TO BE DONE » Rewrite the ratios lesson from "A ratio is a" up to and including "a part-to-whole ratio.", renaming "circles" to "squares" throughout.

DOCUMENT EXTRACT »

In this concept, you will learn how to write ratios and find equivalent ratios.

### Writing Ratios and Finding Equivalent Ratios

A ratio is a comparison of two quantities by division. Ratios describe a part-to-part comparison or a part-to-whole comparison. Ratios are written three ways: as a fraction, with a colon, and with the word “to.” The ratio for quantity \begin{align*}a\end{align*} to quantity \begin{align*}b\end{align*} is:

\begin{align*}\begin{array}{rcl} && \ \ \ \frac{a}{b}\\ && \ a:b\\ && a \text{ to } b \end{array}\end{align*}

Look at the picture below.

There are three stars and two circles. A ratio that describes the comparison of the number of stars to the number of circles is a part-to-part ratio. A ratio that describes the number of stars to the total number of items is a part-to-whole ratio.

Let’s write a ratio for the number of stars to the number of circles three different ways. When writing a ratio, the order of the numbers is important. The first number must match the first quantity and the second number must match the second quantity.

\begin{align*}\begin{array}{rcl} && \ \ \ \frac{3}{2}\\ && \ 3:2\\ && 3 \text{ to } 2 \end{array}\end{align*}

The ratio 3 to 2 tells you that there are 3 stars for every 2 circles. Some other examples of part-to-part ratios for this picture could be ratios that describe orange objects to blue objects, blue stars to orange stars, orange circles to blue stars, and many others.

Let’s write a part-to-whole ratio that describes the number of blue objects to the total number of objects. Write the ratio three different ways.

\begin{align*}\begin{array}{rcl} && \ \ \ \frac{1}{5}\\ && \ 1:5\\ && 1 \text{ to } 5 \end{array}\end{align*}

Two ratios that have the same value are called equivalent ratios. To find an equivalent ratio, multiply or divide both quantities by the same number. It is the same process as finding equivalent fractions.

Let’s look at the ratio \begin{align*}\frac{3}{2}\end{align*}, the ratio of the number of stars to the number of circles. Multiply both the numerator and denominator by 2.

\begin{align*}\frac{3 \times 2}{2 \times 2}=\frac{6}{4}\end{align*}

The ratio \begin{align*}\frac{6}{4}\end{align*} is equivalent to \begin{align*}\frac{3}{2}\end{align*}. Compare the picture of 3 stars and 2 circles and a picture of 6 stars and 4 circles. There 3 stars for every 2 circles in both pictures.

### Examples

#### Example 1

Earlier, you were given a problem about Angie at the store.

The recipe uses 3 cups of flour and 1 cup of butter and she wants to make 3 batches of the recipe. To find how much flour and butter she needs, Angie can use equivalent ratios.

First, write a ratio for the number of cups of flour and the number of cups of butter.

ENTRIES »
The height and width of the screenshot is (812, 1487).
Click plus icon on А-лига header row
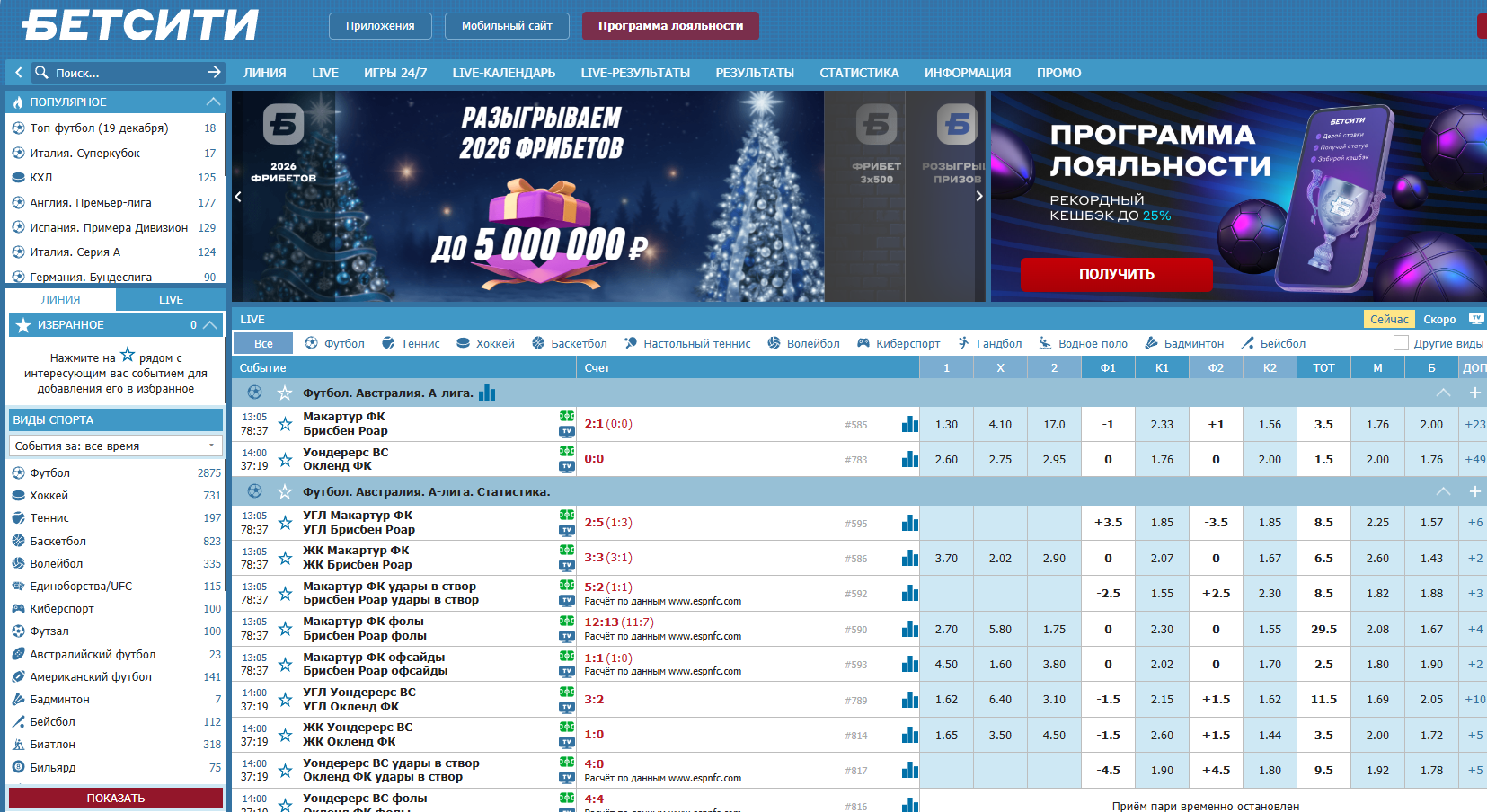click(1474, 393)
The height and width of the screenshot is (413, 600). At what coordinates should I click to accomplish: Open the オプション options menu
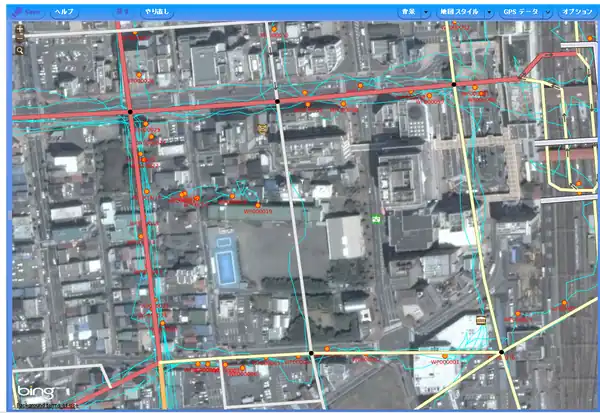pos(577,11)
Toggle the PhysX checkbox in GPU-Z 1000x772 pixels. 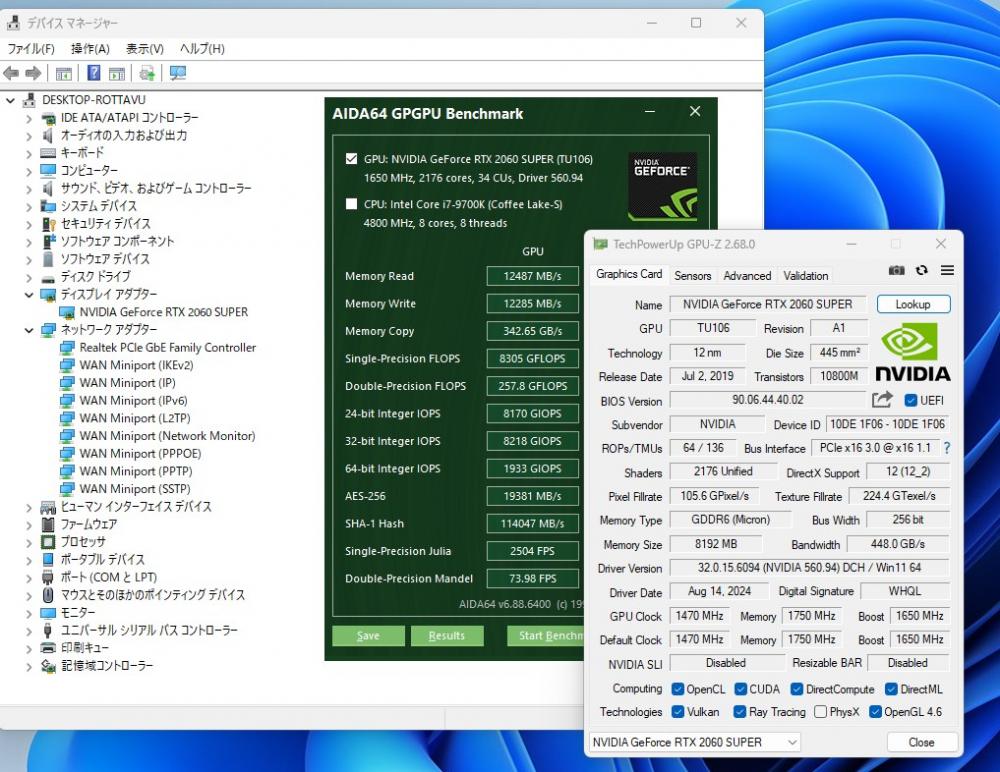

SOLUTION FOR THIS EXERCISE »
A ratio is a comparison of two quantities by division. Ratios describe a part-to-part comparison or a part-to-whole comparison. Ratios are written three ways: as a fraction, with a colon, and with the word “to.” The ratio for quantity \begin{align*}a\end{align*} to quantity \begin{align*}b\end{align*} is:

\begin{align*}\begin{array}{rcl} && \ \ \ \frac{a}{b}\\ && \ a:b\\ && a \text{ to } b \end{array}\end{align*}

Look at the picture below.

There are three stars and two squares. A ratio that describes the comparison of the number of stars to the number of squares is a part-to-part ratio. A ratio that describes the number of stars to the total number of items is a part-to-whole ratio.